§ Dataset
————

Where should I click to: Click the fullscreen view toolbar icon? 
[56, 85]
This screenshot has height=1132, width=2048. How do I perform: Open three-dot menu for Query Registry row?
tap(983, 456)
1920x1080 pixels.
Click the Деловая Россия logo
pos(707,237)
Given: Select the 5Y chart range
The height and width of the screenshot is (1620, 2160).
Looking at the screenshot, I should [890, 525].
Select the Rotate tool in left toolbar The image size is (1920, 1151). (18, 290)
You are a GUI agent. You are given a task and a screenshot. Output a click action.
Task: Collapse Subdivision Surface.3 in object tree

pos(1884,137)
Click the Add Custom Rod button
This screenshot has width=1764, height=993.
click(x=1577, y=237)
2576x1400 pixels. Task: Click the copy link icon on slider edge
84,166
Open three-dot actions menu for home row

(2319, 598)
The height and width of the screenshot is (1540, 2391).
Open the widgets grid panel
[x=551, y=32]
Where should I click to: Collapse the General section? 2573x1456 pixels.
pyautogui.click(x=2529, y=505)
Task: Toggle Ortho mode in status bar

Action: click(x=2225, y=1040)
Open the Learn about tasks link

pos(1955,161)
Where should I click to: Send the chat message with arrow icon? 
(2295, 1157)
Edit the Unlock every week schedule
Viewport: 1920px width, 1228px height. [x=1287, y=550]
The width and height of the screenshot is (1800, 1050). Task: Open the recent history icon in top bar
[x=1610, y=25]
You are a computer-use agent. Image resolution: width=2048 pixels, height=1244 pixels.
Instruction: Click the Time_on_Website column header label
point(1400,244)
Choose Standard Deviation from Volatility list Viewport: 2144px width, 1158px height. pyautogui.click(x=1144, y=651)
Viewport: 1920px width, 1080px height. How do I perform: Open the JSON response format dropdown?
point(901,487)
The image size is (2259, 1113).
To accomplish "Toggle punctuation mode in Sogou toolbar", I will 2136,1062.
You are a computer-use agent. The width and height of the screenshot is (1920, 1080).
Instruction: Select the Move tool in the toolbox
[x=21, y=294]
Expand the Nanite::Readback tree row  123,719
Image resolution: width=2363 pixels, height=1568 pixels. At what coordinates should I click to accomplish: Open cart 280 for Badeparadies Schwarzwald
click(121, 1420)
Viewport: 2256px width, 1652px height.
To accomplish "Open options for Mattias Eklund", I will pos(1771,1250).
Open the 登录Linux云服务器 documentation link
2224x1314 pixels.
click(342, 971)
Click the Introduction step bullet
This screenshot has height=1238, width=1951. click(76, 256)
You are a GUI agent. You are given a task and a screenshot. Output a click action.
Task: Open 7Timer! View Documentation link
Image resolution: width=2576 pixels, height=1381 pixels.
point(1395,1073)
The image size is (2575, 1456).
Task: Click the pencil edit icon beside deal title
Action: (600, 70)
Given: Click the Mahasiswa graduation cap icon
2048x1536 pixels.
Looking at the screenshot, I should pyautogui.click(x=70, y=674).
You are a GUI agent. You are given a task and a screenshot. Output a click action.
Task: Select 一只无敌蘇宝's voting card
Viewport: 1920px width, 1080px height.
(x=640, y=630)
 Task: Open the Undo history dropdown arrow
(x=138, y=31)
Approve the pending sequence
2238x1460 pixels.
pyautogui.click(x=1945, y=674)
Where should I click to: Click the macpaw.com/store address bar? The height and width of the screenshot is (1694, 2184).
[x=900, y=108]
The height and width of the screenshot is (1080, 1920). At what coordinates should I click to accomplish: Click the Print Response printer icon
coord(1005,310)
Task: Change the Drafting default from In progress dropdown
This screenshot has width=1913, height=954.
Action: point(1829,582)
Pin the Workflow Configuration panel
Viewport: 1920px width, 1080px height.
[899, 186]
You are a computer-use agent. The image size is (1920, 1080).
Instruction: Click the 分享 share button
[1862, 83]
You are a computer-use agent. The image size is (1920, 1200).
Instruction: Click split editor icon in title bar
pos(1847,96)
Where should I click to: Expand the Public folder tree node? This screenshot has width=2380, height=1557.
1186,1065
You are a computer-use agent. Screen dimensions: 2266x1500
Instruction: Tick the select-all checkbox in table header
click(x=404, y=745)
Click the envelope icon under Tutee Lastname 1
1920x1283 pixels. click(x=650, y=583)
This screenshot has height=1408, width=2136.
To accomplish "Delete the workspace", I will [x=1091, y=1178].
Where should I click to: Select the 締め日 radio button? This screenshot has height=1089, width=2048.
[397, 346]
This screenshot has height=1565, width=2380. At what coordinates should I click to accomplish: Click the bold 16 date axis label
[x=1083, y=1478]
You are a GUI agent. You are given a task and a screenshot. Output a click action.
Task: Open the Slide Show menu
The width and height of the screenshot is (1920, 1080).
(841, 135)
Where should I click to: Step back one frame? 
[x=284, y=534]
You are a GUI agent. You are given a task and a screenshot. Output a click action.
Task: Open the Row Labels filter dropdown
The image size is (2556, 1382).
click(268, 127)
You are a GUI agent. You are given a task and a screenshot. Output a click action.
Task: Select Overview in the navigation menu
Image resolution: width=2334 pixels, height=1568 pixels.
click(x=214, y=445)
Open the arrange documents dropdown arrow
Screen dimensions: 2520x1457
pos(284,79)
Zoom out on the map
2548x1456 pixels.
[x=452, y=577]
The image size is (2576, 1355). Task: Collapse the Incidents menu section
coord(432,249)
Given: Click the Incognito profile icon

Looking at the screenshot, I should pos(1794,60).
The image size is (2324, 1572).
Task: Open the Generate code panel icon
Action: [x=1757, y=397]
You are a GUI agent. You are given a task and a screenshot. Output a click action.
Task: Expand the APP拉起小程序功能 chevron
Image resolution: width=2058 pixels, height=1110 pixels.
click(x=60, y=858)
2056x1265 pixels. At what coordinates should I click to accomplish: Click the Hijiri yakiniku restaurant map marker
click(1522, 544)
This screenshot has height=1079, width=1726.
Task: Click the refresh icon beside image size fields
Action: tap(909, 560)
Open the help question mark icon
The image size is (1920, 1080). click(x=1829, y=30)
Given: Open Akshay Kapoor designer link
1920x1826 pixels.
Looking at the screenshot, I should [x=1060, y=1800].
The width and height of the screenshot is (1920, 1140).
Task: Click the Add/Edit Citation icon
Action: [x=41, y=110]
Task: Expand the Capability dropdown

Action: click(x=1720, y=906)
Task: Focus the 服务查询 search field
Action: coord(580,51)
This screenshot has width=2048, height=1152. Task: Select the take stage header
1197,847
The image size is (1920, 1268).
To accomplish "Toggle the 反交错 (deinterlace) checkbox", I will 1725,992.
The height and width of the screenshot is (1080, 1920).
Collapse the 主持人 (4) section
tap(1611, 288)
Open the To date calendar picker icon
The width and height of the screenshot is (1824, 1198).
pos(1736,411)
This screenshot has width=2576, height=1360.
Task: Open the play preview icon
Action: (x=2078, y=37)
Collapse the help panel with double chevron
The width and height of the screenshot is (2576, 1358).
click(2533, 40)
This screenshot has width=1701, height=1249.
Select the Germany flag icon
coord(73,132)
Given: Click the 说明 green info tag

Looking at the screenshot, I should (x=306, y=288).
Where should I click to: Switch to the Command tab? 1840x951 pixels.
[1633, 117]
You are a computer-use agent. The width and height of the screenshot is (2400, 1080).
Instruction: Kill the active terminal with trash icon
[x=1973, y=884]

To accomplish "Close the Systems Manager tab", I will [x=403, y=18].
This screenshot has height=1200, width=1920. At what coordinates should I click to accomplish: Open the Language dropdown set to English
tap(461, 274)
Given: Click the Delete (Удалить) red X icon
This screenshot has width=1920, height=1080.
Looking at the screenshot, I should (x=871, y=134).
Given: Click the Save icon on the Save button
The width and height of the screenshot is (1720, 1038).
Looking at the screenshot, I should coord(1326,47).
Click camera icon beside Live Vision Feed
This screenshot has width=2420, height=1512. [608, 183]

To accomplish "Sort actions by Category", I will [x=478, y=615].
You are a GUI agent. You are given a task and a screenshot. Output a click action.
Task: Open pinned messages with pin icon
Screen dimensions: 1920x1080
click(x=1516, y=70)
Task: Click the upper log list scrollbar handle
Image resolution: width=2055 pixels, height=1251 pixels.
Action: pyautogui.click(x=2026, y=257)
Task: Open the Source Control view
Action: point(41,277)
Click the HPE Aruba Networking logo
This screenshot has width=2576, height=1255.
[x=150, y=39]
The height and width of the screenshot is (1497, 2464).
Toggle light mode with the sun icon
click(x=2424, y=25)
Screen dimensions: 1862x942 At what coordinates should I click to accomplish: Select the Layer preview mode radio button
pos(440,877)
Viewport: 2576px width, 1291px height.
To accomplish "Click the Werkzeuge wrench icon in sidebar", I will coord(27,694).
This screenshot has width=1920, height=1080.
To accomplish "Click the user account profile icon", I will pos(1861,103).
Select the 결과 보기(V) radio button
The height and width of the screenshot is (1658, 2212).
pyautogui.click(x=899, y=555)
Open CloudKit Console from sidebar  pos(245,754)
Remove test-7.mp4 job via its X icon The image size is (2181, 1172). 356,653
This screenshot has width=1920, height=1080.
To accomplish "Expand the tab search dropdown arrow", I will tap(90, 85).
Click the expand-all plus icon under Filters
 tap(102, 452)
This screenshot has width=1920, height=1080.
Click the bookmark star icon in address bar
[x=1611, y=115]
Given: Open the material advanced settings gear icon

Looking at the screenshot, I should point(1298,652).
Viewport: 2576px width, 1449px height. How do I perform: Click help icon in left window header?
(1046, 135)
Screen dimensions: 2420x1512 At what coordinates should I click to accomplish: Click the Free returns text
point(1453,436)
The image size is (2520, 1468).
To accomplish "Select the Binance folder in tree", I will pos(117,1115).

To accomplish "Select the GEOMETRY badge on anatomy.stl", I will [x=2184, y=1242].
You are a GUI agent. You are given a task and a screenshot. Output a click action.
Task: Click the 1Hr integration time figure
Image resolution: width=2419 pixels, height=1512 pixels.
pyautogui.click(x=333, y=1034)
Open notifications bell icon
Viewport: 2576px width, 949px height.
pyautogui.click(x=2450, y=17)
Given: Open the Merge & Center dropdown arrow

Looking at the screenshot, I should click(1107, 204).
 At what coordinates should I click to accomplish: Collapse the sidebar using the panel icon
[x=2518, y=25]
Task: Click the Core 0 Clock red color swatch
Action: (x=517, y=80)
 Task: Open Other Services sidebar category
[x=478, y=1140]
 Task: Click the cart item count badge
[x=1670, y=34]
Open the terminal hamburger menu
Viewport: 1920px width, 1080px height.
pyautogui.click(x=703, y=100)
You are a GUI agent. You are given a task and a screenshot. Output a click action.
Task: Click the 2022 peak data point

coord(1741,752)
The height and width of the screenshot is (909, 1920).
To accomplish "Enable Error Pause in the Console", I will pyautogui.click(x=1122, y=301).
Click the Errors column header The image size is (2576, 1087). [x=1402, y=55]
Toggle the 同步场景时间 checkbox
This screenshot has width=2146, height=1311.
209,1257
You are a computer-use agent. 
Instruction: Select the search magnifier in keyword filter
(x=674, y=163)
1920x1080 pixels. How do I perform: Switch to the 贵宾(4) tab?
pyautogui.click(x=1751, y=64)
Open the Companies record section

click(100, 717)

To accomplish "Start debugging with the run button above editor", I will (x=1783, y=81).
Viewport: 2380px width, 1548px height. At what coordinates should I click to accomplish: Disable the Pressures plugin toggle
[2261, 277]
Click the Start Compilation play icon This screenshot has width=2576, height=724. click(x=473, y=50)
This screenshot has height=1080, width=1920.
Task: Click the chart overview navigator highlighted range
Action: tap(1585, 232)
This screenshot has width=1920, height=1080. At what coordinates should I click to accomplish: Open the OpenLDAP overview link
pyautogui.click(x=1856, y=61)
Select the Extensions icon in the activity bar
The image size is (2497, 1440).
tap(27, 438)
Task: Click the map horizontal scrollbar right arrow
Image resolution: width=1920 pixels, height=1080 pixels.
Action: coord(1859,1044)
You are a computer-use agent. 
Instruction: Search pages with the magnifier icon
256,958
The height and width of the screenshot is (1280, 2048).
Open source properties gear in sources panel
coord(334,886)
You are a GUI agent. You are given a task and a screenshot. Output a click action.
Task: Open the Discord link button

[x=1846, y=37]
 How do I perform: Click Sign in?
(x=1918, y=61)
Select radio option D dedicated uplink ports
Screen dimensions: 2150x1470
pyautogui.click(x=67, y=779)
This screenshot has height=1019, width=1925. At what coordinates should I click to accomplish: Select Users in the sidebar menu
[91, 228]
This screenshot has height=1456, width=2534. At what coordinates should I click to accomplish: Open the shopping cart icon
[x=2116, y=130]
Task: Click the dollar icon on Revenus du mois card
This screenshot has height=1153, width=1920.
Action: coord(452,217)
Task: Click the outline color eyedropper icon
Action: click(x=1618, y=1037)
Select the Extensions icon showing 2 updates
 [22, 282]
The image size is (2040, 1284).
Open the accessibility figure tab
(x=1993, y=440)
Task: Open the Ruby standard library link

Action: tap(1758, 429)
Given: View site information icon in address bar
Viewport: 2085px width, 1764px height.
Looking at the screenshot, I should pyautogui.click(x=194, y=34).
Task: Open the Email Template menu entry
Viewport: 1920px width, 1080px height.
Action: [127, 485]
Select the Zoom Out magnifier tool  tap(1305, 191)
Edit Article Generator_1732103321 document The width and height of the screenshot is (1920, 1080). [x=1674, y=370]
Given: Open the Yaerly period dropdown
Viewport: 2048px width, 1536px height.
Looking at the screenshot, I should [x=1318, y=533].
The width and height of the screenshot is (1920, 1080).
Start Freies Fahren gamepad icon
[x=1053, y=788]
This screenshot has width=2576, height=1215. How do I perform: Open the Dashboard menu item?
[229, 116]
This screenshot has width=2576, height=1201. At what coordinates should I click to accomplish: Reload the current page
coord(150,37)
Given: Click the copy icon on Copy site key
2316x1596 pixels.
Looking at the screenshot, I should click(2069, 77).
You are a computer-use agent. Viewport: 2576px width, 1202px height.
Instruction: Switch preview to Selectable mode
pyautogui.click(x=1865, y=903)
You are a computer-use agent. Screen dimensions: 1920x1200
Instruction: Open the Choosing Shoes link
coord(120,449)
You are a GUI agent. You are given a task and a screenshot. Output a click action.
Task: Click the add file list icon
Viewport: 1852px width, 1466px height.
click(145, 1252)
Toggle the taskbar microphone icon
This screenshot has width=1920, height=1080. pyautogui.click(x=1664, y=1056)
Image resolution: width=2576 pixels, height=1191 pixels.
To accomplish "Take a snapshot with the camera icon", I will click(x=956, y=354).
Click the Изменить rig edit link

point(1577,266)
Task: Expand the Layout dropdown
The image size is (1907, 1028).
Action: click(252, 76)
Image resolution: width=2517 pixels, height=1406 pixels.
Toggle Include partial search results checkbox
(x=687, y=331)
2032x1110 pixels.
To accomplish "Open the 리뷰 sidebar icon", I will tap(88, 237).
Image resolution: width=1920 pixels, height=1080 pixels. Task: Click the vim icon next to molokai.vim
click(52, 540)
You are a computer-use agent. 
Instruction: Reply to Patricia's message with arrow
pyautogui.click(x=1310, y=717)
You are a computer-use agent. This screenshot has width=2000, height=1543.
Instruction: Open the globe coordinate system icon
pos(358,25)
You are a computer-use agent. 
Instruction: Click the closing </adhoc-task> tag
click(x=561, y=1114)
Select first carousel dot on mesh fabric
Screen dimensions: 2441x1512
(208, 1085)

————

§ Problem to solve
Print exactly the lines from the one with "The image size is (1907, 1028)." through the end of the data, inclusive.

§ Exercise answer
The image size is (1907, 1028).
Action: click(252, 76)
Image resolution: width=2517 pixels, height=1406 pixels.
Toggle Include partial search results checkbox
(x=687, y=331)
2032x1110 pixels.
To accomplish "Open the 리뷰 sidebar icon", I will tap(88, 237).
Image resolution: width=1920 pixels, height=1080 pixels. Task: Click the vim icon next to molokai.vim
click(52, 540)
You are a computer-use agent. 
Instruction: Reply to Patricia's message with arrow
pyautogui.click(x=1310, y=717)
You are a computer-use agent. This screenshot has width=2000, height=1543.
Instruction: Open the globe coordinate system icon
pos(358,25)
You are a computer-use agent. 
Instruction: Click the closing </adhoc-task> tag
click(x=561, y=1114)
Select first carousel dot on mesh fabric
Screen dimensions: 2441x1512
(208, 1085)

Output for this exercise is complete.